In the morning, the balloon creature has died, staining Aral’s shirt badly.  Later, he gets some tiny stinging insect-like creatures in his pants, and Cordelia notices that the wound Aral received from the “fuzzy crab” earlier is looking infected, but there is little they can do about it.  She notices him favouring the leg while walking, but he refuses to take any painkillers until they are closer to their destination.  His leg is swollen the next day, and he cuts himself a walking stick, but insists they can still make in another day or two.  He insists he is one of the fittest men over forty in his command (out of four, he admits), and he has a powerful stimulant he can use later, too.

He tells Cordelia that he suspects his Political Officer, Radnov, of trying a spur-of-the-moment assassination attempt which they could blame on Betans, but whoever was supposed to kill him stunned him and hid him under a bush instead.  And yet whoever it was hasn’t informed Aral’s first officer, Gottyan, that Aral is alive, so he’s not sure what side this person is on.

Aral asks about Cordelia’s ship, and she decides it’s safe to tell him that they’re probably back at Beta Colony by now.  Aral says that Gottyan would probably be back at the planet by now, then, but refuses to tell Cordelia any more, though he says he will try to see that she doesn’t end up in a Barrayaran prison cell.  Cordelia doesn’t know how to deal with this kindness.


The first signs of attraction on Cordelia’s part, and a hint that relationships between Betans and Barrayarans are not foredoomed or anything.  And the first mention that Aral’s descended from a Vorbarra Prince, albeit through the female line, which, as you may imagine, doesn’t count for as much on Barrayar as it might elsewhere.  (Vor is a prefix indicating nobility, so Vorbarra = Vor + Barra, and Barrayar = Barra + -yar.)  This chapter is really as much as we get in this book about the alien fauna, though what there is is interesting enough.  I’ll be happy enough for them to get back to dealing with other people, because trekking-through-the-wilderness stories can get old really fast.

It’s interesting how Aral almost doesn’t dispute Cordelia’s horribly biased account of the Komarr story, not mentioning at first the fact that he didn’t order the deaths himself.  And no mention of the reason that Barrayar attacked Komarr (which was provoked, if perhaps not quite justified, so I suppose it probably cuts no ice in Betan eyes).

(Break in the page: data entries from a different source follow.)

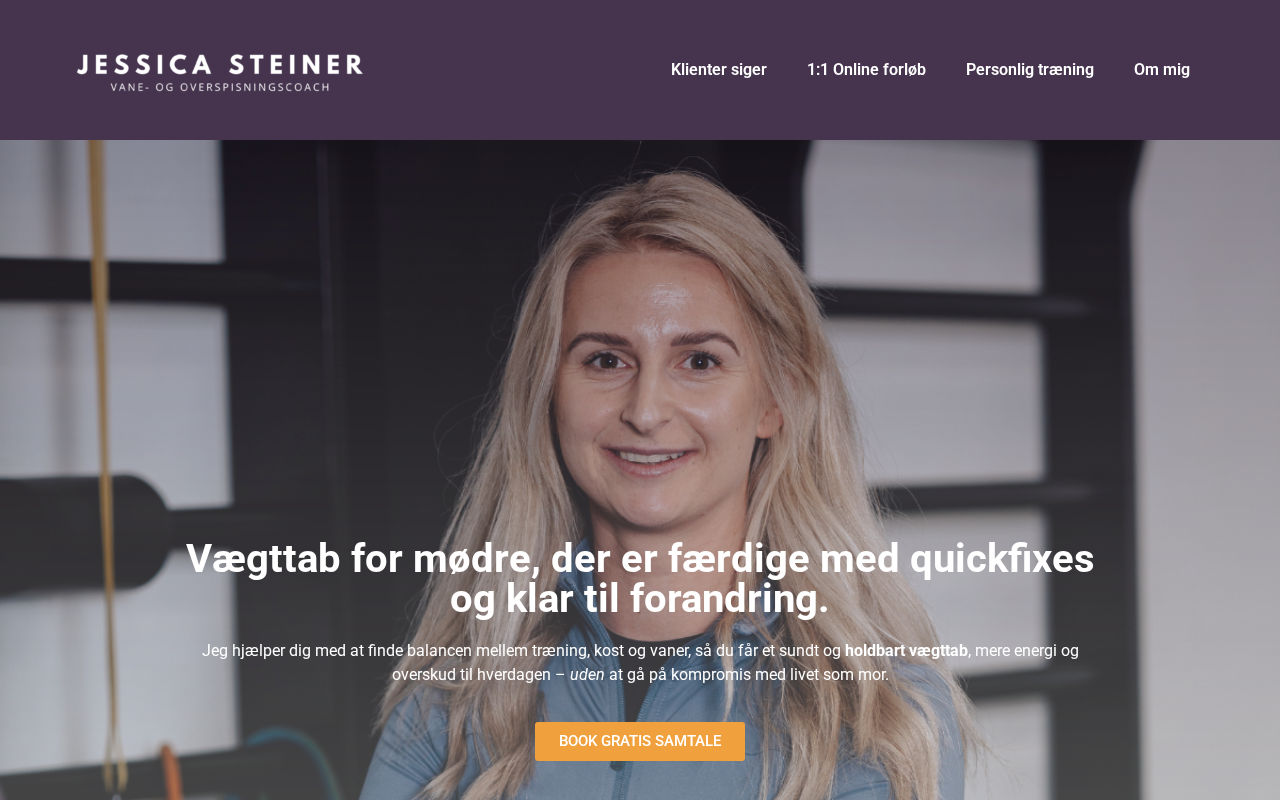The width and height of the screenshot is (1280, 800).
Task: Go to 1:1 Online forløb
Action: pyautogui.click(x=866, y=70)
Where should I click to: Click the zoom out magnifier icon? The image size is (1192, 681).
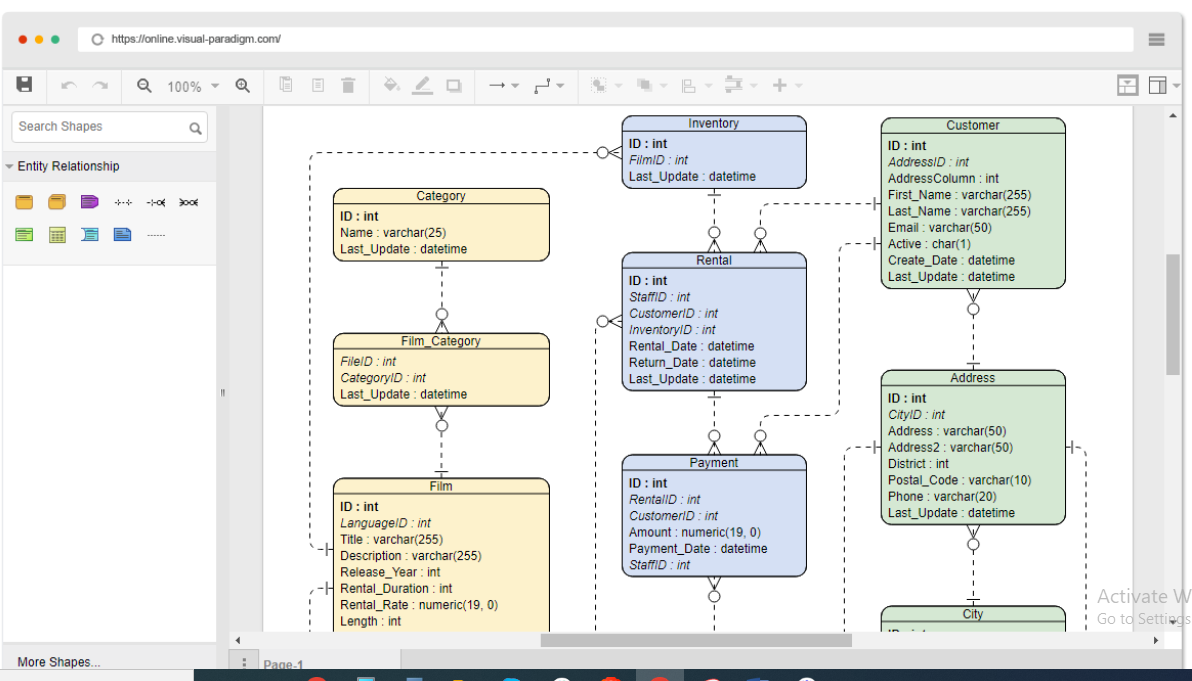point(144,86)
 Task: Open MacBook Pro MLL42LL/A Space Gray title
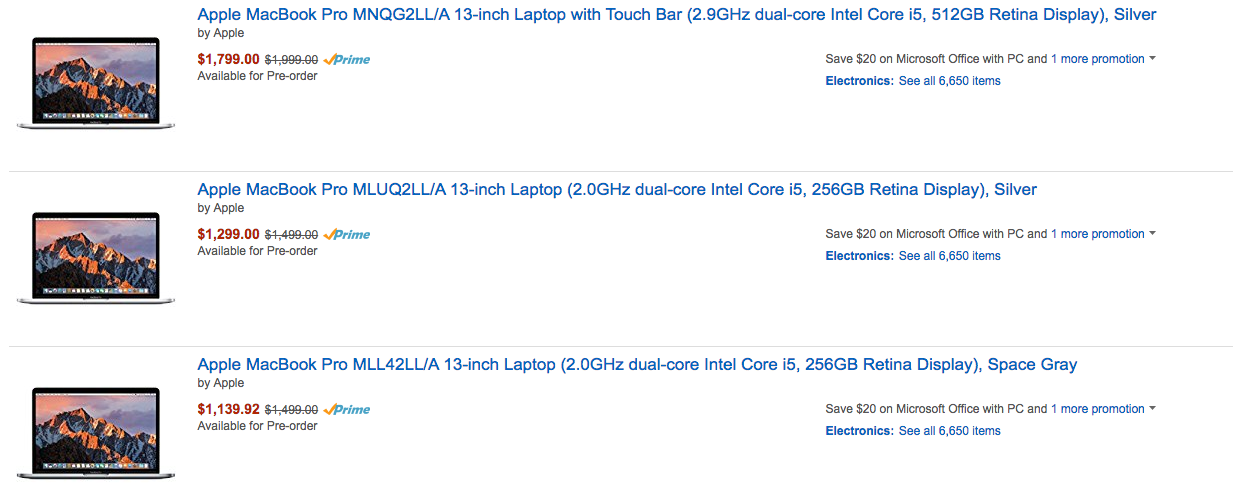click(x=637, y=365)
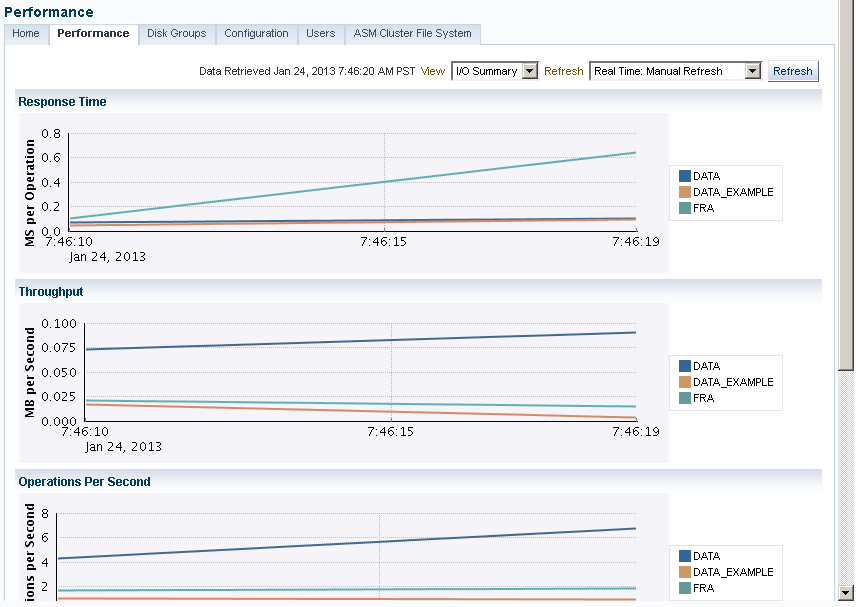Open ASM Cluster File System tab
856x607 pixels.
(x=412, y=34)
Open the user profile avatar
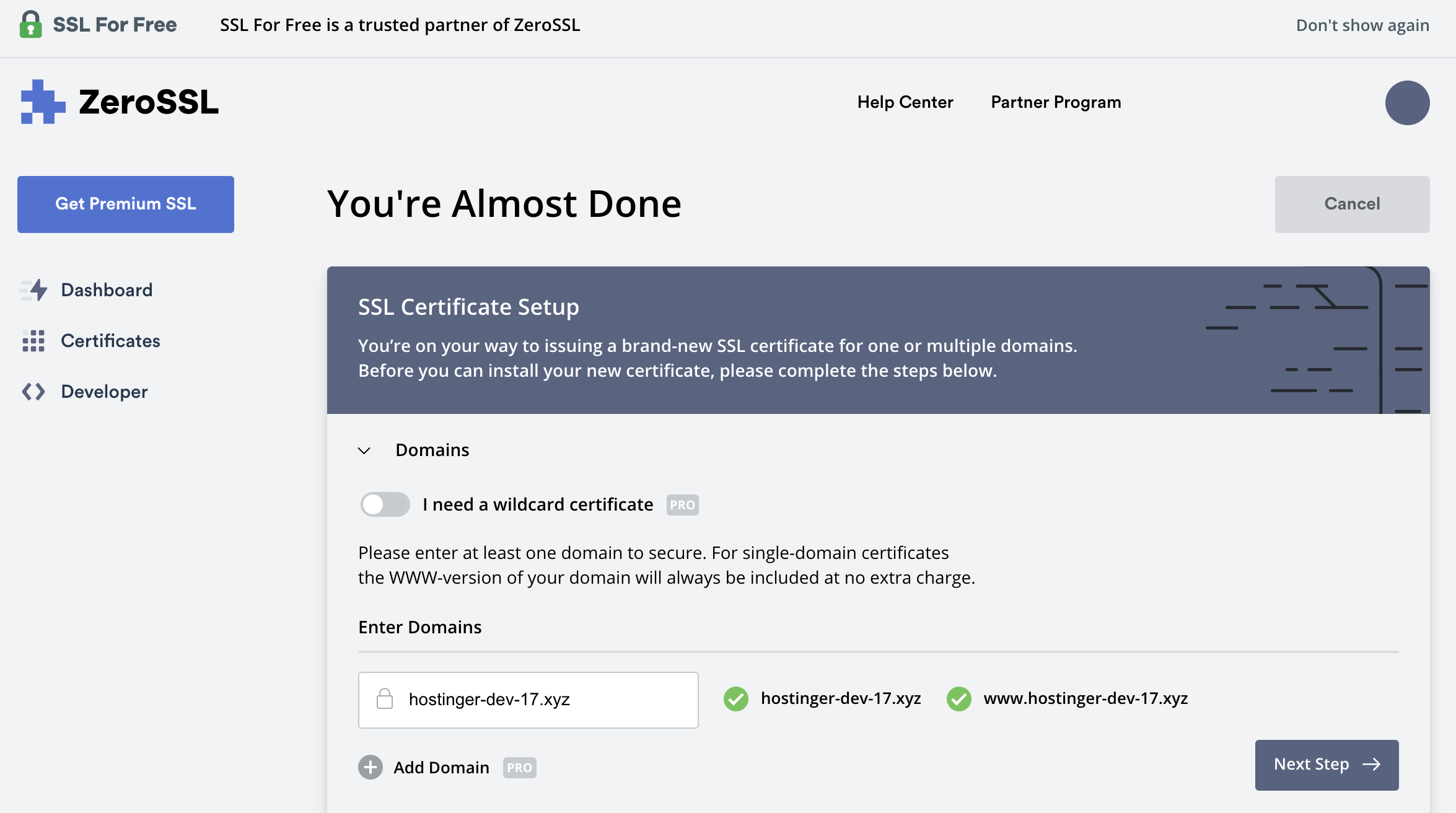 click(x=1406, y=103)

Betans and Barrayarans do start out with such dissimilar worldviews, but it seems that it’s easier for a Betan to understand a Barrayaran than the other way around, because part of the Betan way of thinking includes the possibility that others think differently.  (Reminds me of David Brin’s essay “Otherness”, where he says that Americans–or is it First Worlders as a whole?–try to force their worldview on others, even though part of that worldview is “all worldviews are equally valid”.)  On the other hand, some things that Betans regard as basic human rights–such as equality of the sexes, and the sanctity of life–just make Barrayarans look at them funny.